The Party Bear EP arrived in 2011, a wonderfully weird, playful collection of chopped up samples, video game bleeps and bloops, and funky, hiphop swagger. By the time they returned to Tel Aviv, Buttering Trio was already causing a stir. Their 2013 debut LP, Toast, arguably marked the beginning of Israel’s indie scene—a band more obsessed with J Dilla and Flying Lotus than any of their hometown heroes. The record brought KerenDun’s saxophone playing into the mix; it immediately paired perfectly with Rejoicer’s looped beats and Beno’s face-scrunching funky bass. Almost overnight, they were a hit at home and buzzing in Europe.
But with 2016’s Threesome, Buttering Trio entered a new phase of exploration. They settled nicely into their sound— mellow, cosmic funk, with KerenDun’s sensual lyrics and coolly soulful singing front and center. Their label grew as well and became a home to many of Israel’s outsider beatmakers and surrealist musicians, and all three musicians dove deep into outside collaborations and other experiments—solo and side projects abounding. That, KerenDun admits, was always the point.
“The fact that we’ve always balanced so many projects allows me to enjoy all these emotions and musical journeys to the fullest,” she says. “It’s really polyamory versus monogamy. One person doesn’t need to be expected to fulfill all your different needs or desires.”
In 2021, for example, she dropped an EP with Israeli pianist Nitai Hershkovits— five experimental vocal jazz compositions. “My songs with Nitai were these mysterious, weird and jazzy songs,” she says. “Then, going back to Buttering, I was so ready to make something simple and sexy—I tasted the weird stuff. My avantgarde chakra was opened, so it could influence my songs in Buttering Trio.”
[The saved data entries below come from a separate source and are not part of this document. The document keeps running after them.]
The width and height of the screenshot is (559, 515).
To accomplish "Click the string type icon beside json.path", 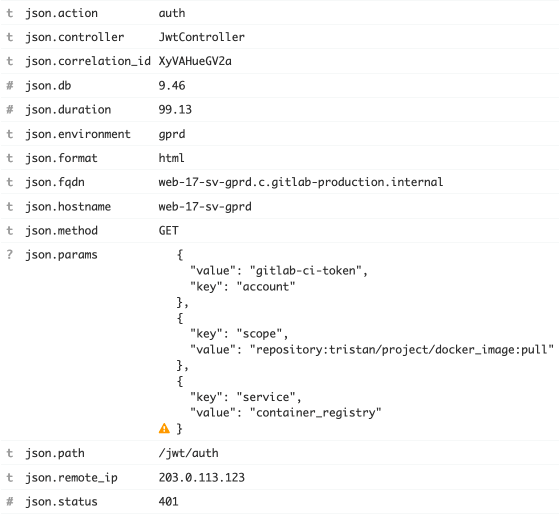I will pyautogui.click(x=10, y=453).
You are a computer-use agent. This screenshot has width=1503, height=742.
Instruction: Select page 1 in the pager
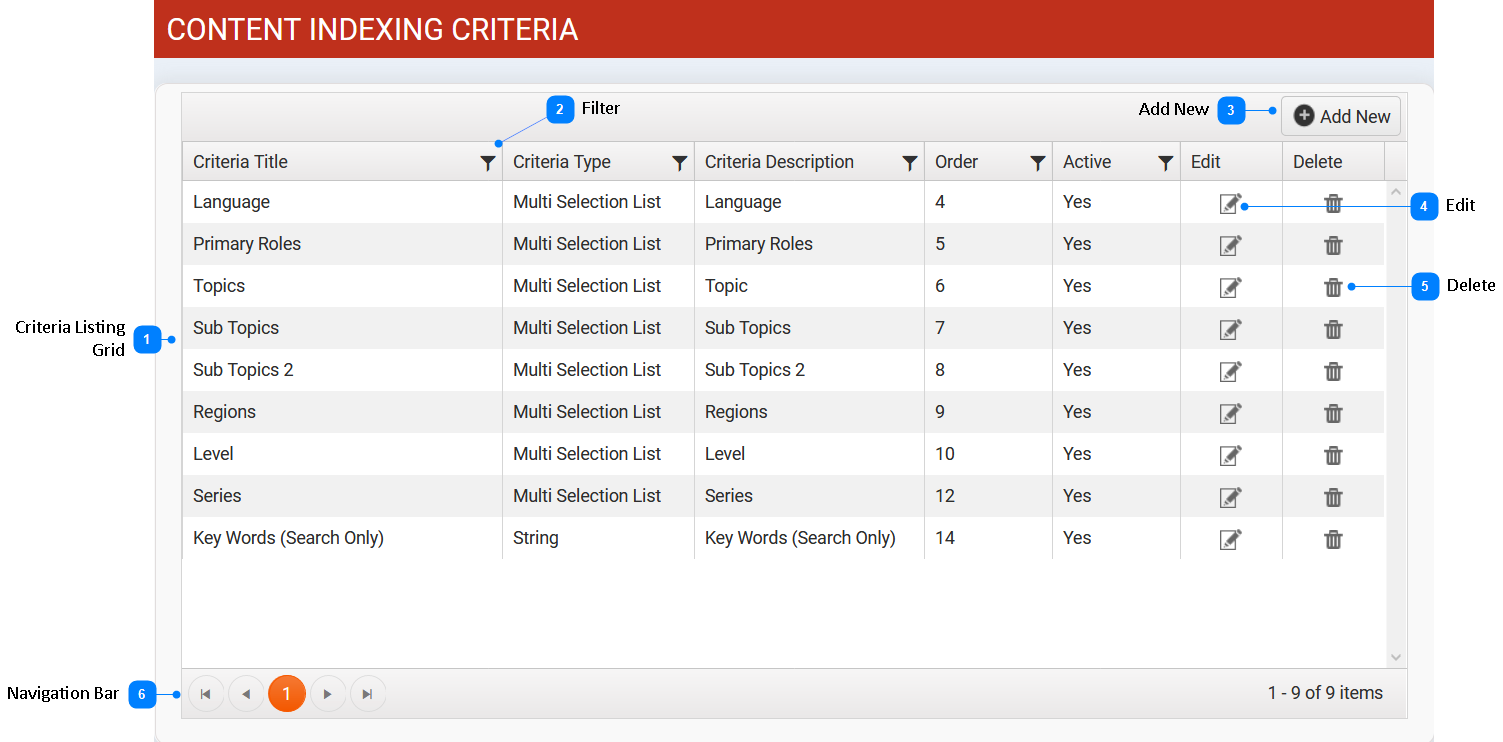pyautogui.click(x=287, y=694)
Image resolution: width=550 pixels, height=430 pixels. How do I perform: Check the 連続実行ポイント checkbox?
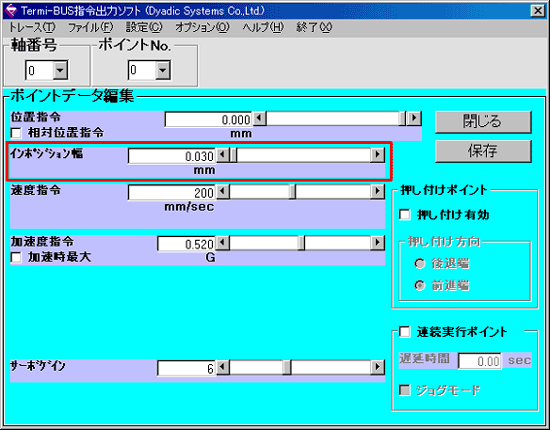coord(405,332)
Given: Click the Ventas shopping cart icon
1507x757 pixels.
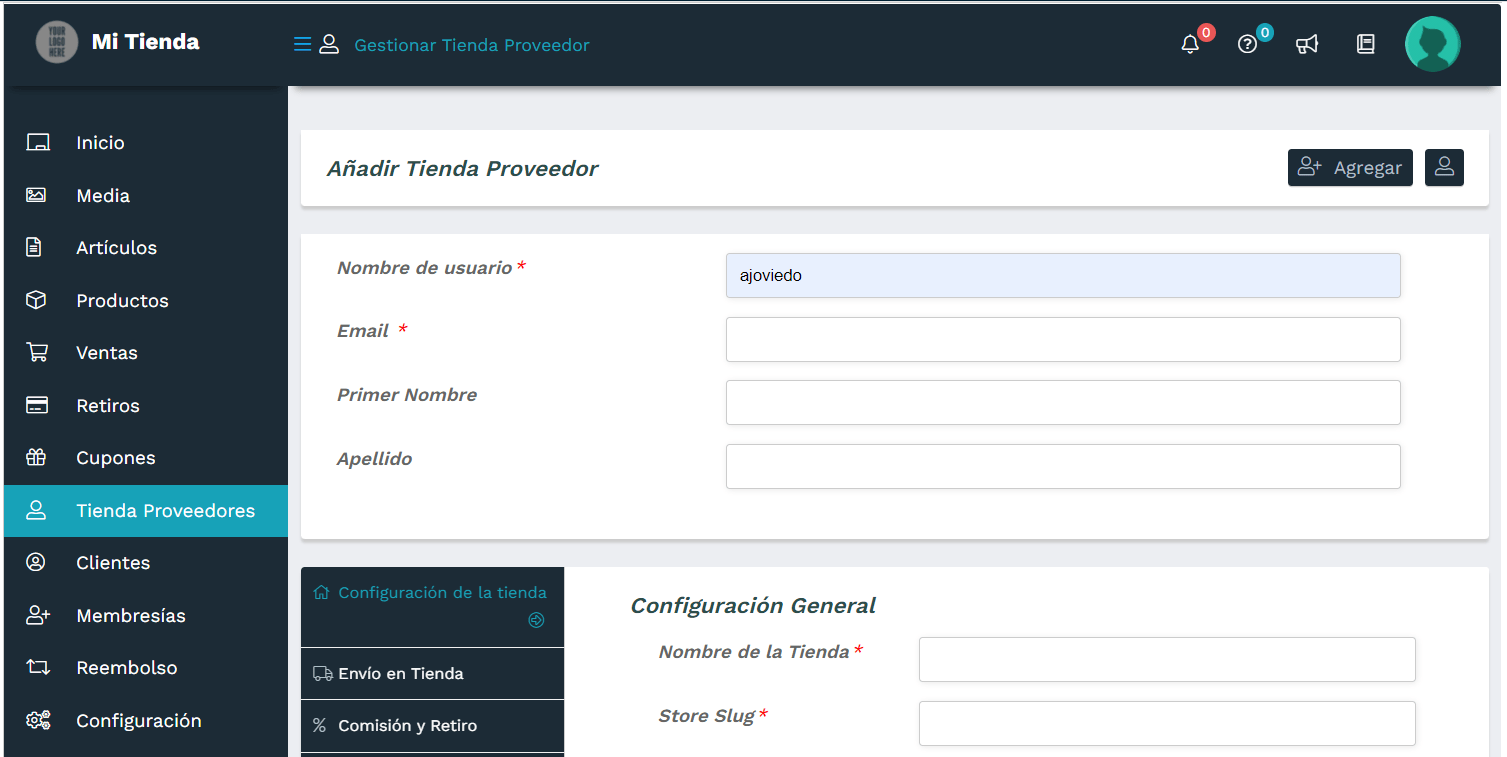Looking at the screenshot, I should coord(37,352).
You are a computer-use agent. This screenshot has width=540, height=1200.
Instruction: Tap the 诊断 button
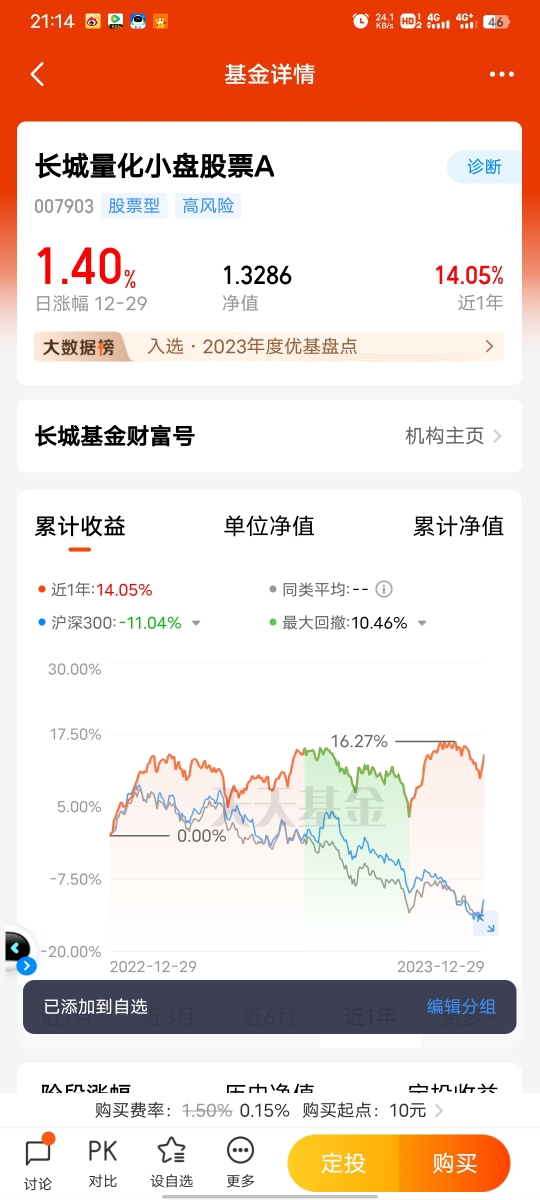[484, 167]
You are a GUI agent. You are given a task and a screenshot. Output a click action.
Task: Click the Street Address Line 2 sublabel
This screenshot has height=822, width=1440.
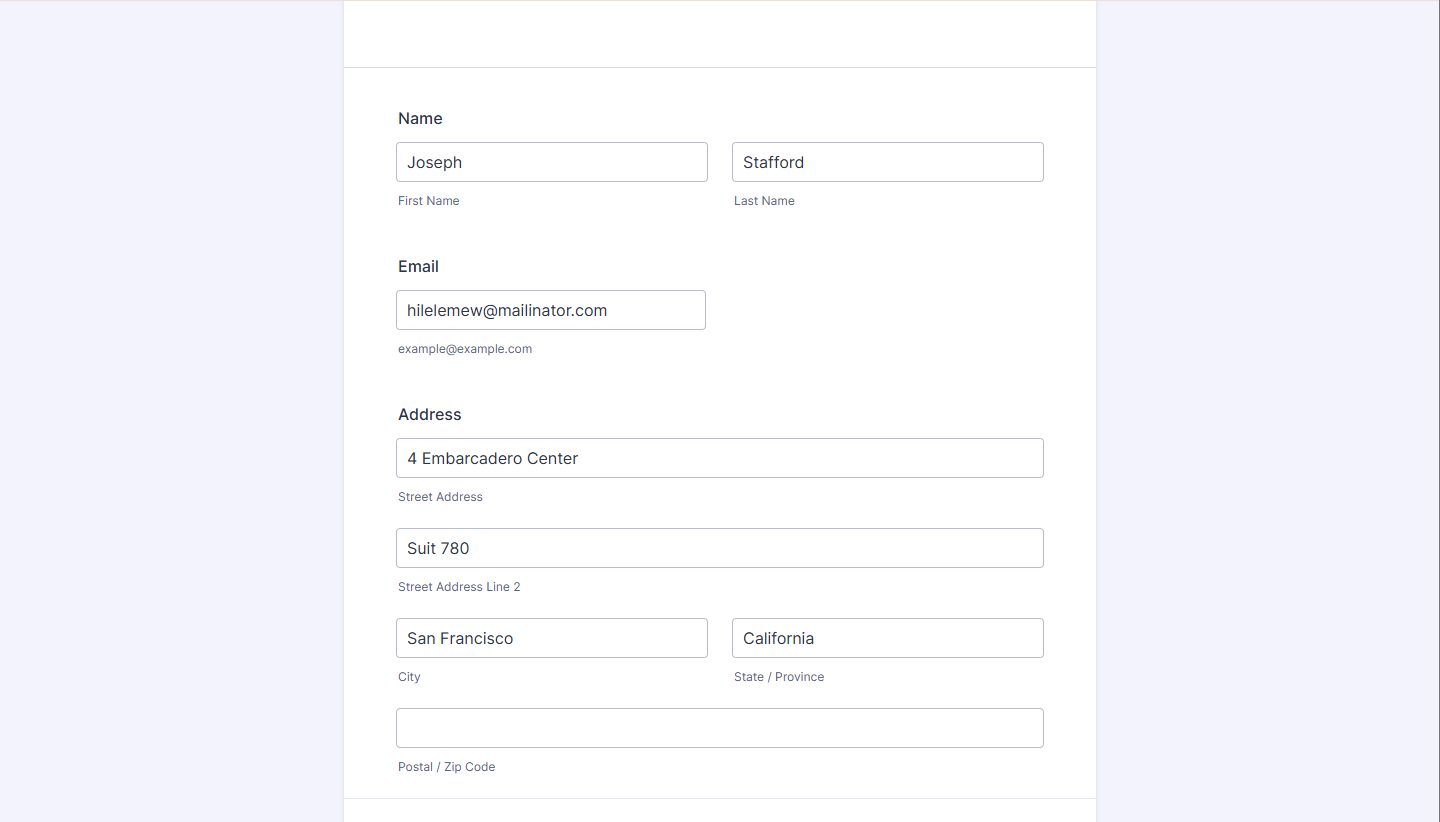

Between Threesome and Foursome, one of the Trio’s favorite collaborators became far more than that—an addition that has changed everything. Drummer Amir Bresler is one of Israel’s most in demand and creative percussionists. After playing some Buttering Trio Plus One shows with Bresler following Threesome’s release, the Trio asked him to give their new songs both a live writhing and an unpredictable kick.
“We used to run shows with my programmed beats, and honestly I got sick of it,” Rejoicer says. “And Amir is a beast. So in the studio, our music has a whole new soul. My beats were in our DNA; it’s like we’ve reinvented our genetic makeup.”
“The drum loop stuff started to make us loopy,” KerenDun says with a laugh. “We couldn’t improvise. So with Amir, everything is more alive and dynamic. We were really invited to play.”
In 2020—as the coronavirus lockdowns continued to start and stop in Israel—the four musicians entered the studio for several two- or three-day stints. Nothing was planned; they just let the grooves flow freely and blossom organically. Rejoicer says that they followed just one rule: “If it doesn’t come together quickly, and easily, it’s a no-go.”
If Buttering Trio’s older songs pulsed or lurched, then Foursome’s flutter. Tracks like “Come Hither” feel weightless, but deeply grooving, with Rejoicer’s keys echoing and quivering, Bresler’s percussion everywhere at once and KerenDun singing lines like, “Baby, I think I might be going crazy/ All I desire is to be your first, quench your thirst, break the curse/ Baby you amaze me.” It’s the soundtrack to a fever dream—or at least a sure-fire song for your latenight playlist.
The band sat on Foursome throughout the pandemic’s darkest days, releasing it in July 2022 via Raw Tapes. Its cover was the last puzzle piece—an original, huge oil painting made for the band by a local street artist, Tant from the Broken Fingaz Crew.
“We told him: With Foursome, we saw the four elements, the four seasons. And he painted for the music: It’s an orgy. It’s Greek gods drinking wine and having a feast up in the mountains,” KerenDun says. It’s also the best teaser for the album they could imagine—Buttering Trio’s own Bacchanalia, right here on earth.